** Data under study follows **
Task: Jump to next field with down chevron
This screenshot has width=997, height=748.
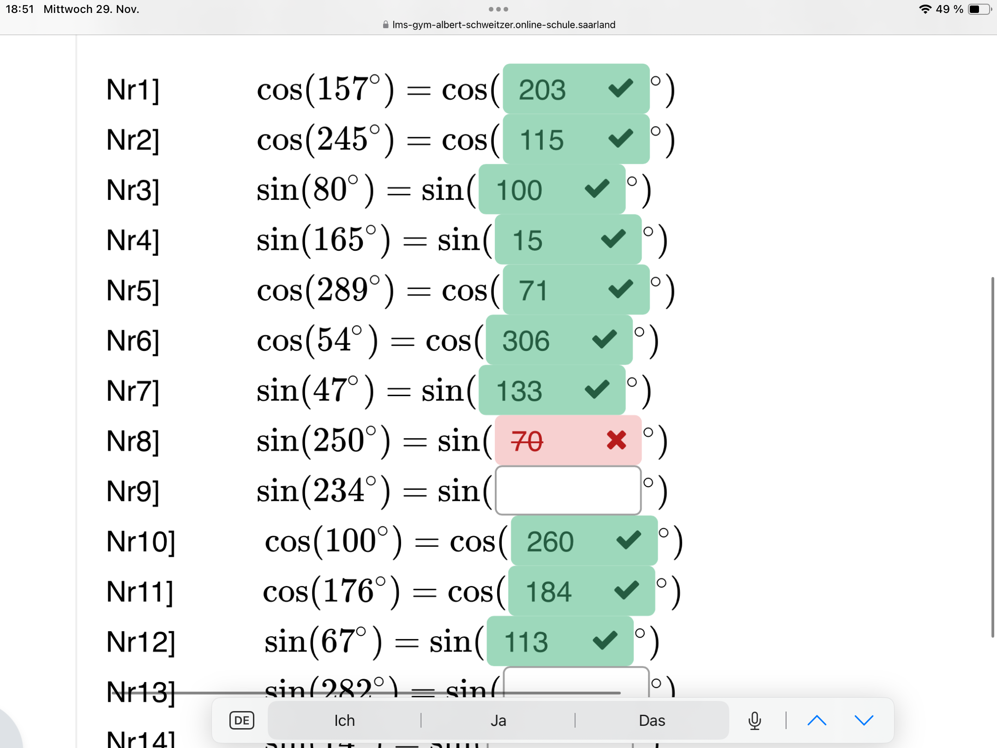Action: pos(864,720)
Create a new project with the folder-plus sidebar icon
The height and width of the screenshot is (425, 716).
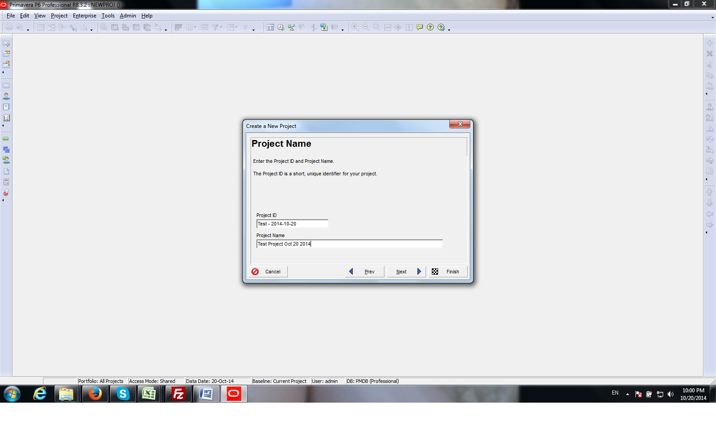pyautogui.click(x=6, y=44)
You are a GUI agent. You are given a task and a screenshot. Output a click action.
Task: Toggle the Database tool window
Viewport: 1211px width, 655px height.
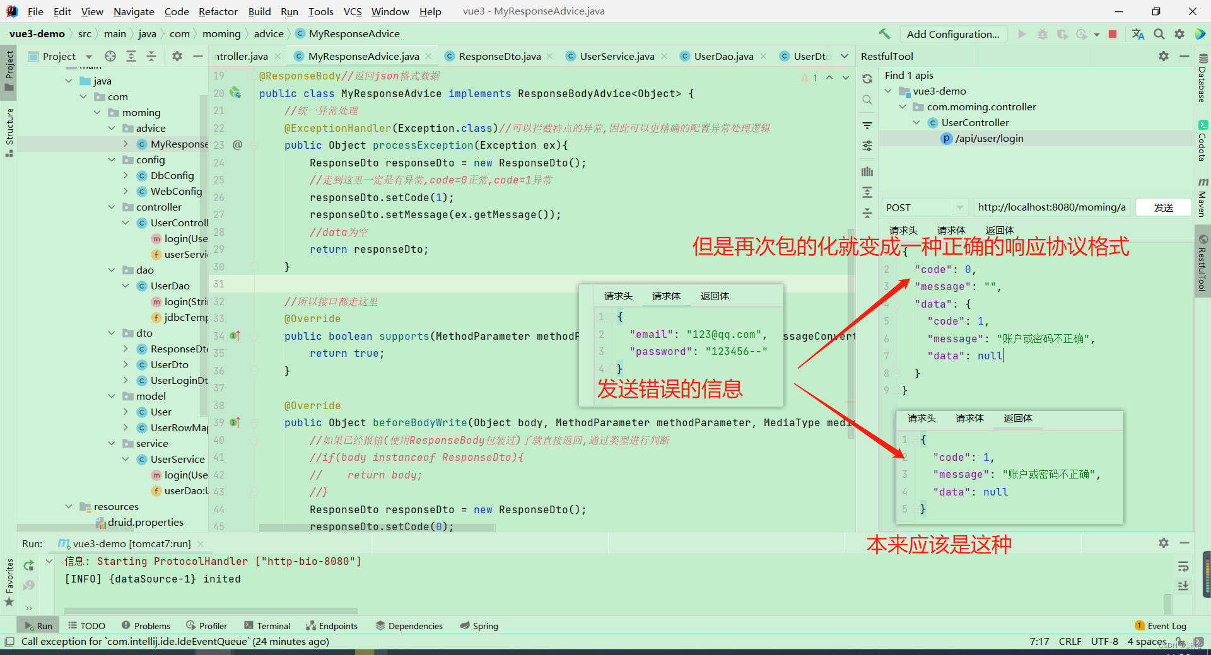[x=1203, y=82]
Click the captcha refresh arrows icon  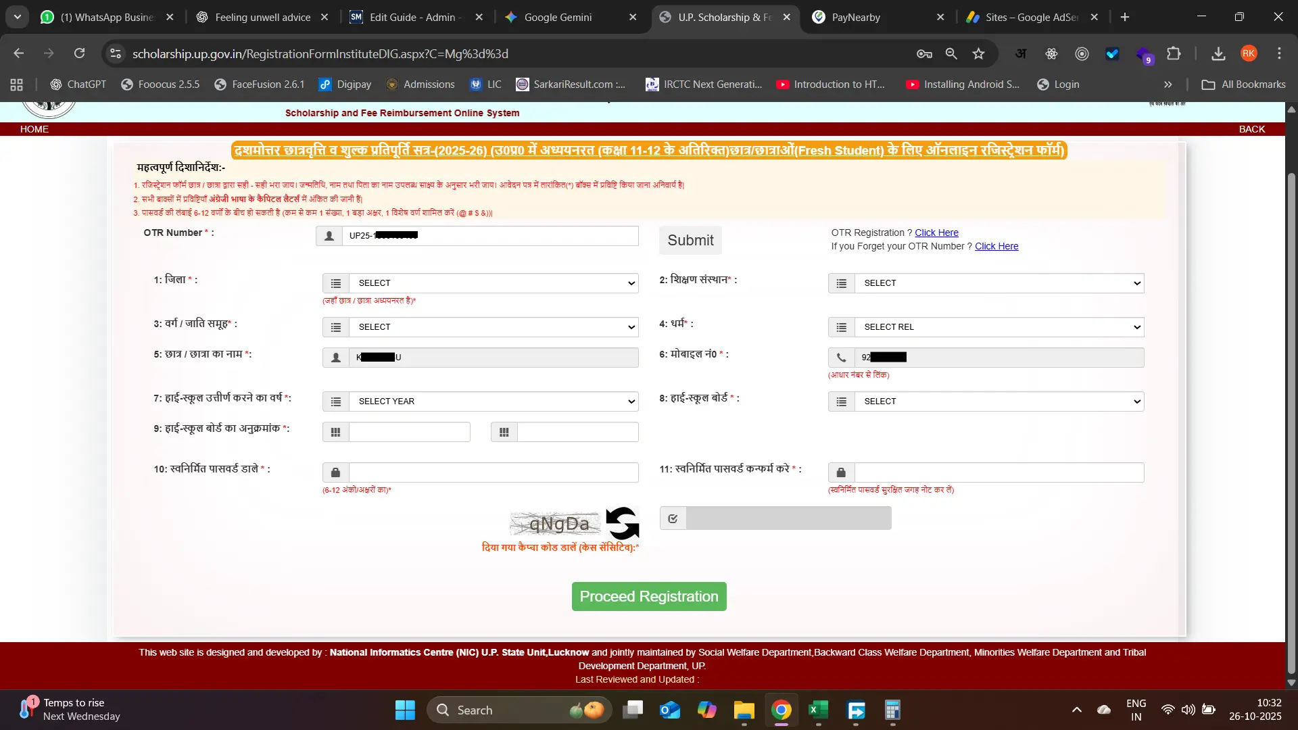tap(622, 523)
** End of Data under study **
** Data under study follows **
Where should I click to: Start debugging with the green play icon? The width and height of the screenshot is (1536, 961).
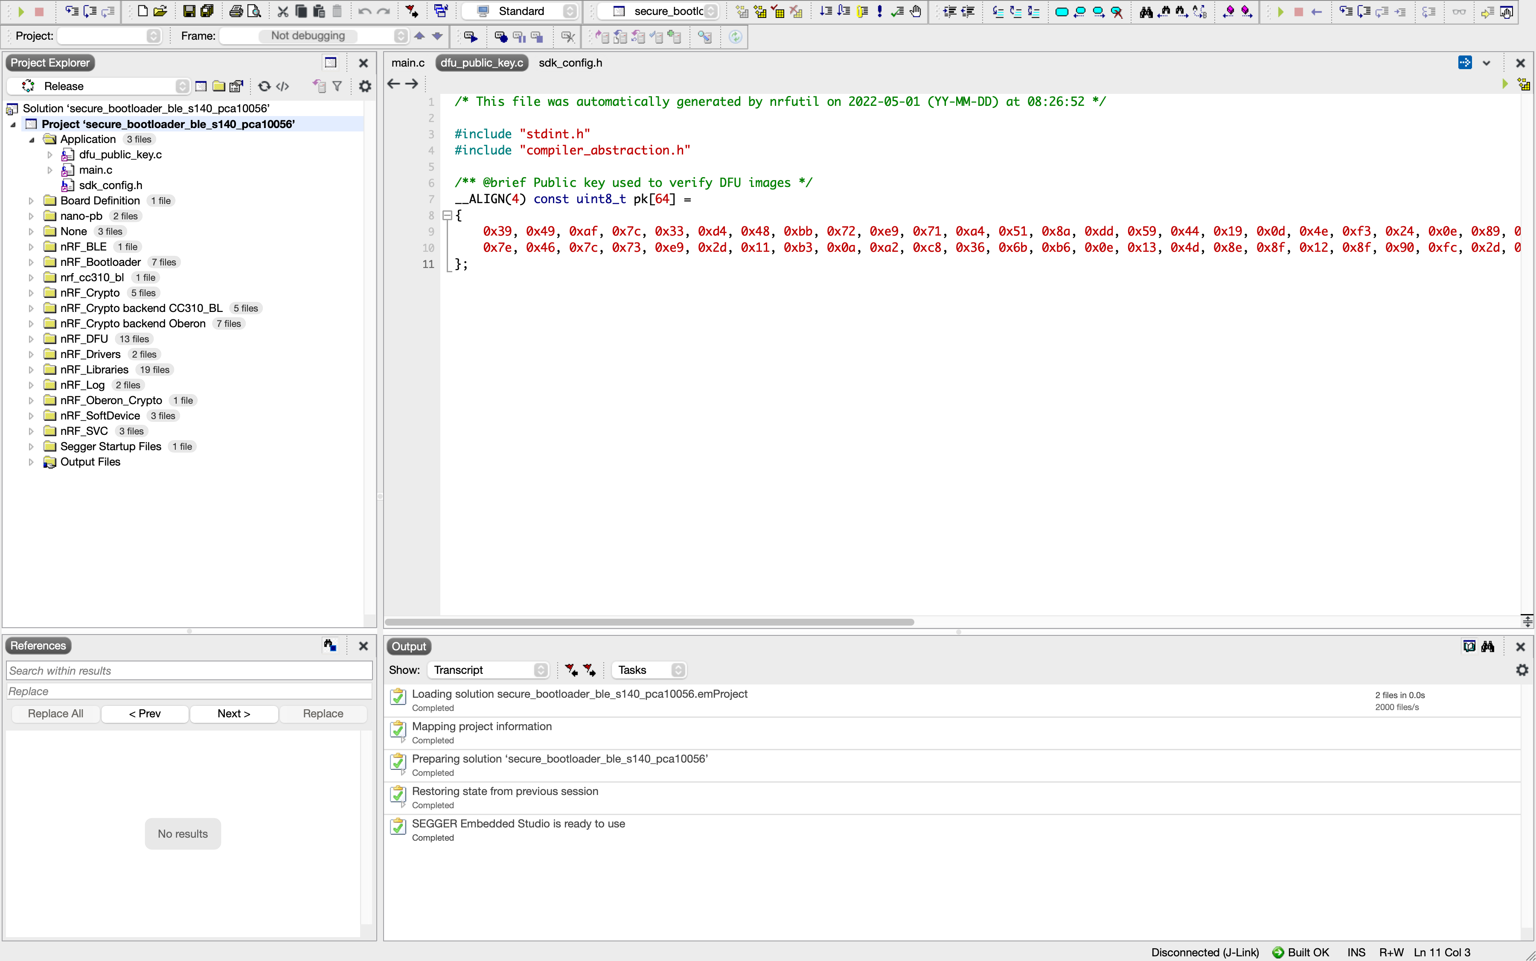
** End of Data under study **
## Goal of the exercise:
Lines in the data that hold "with" must be located and copied.

## Output for this exercise:
Task: Jump to next field with down chevron
Create a new project with the folder-plus sidebar icon
Where should I click to: Start debugging with the green play icon? The width and height of the screenshot is (1536, 961).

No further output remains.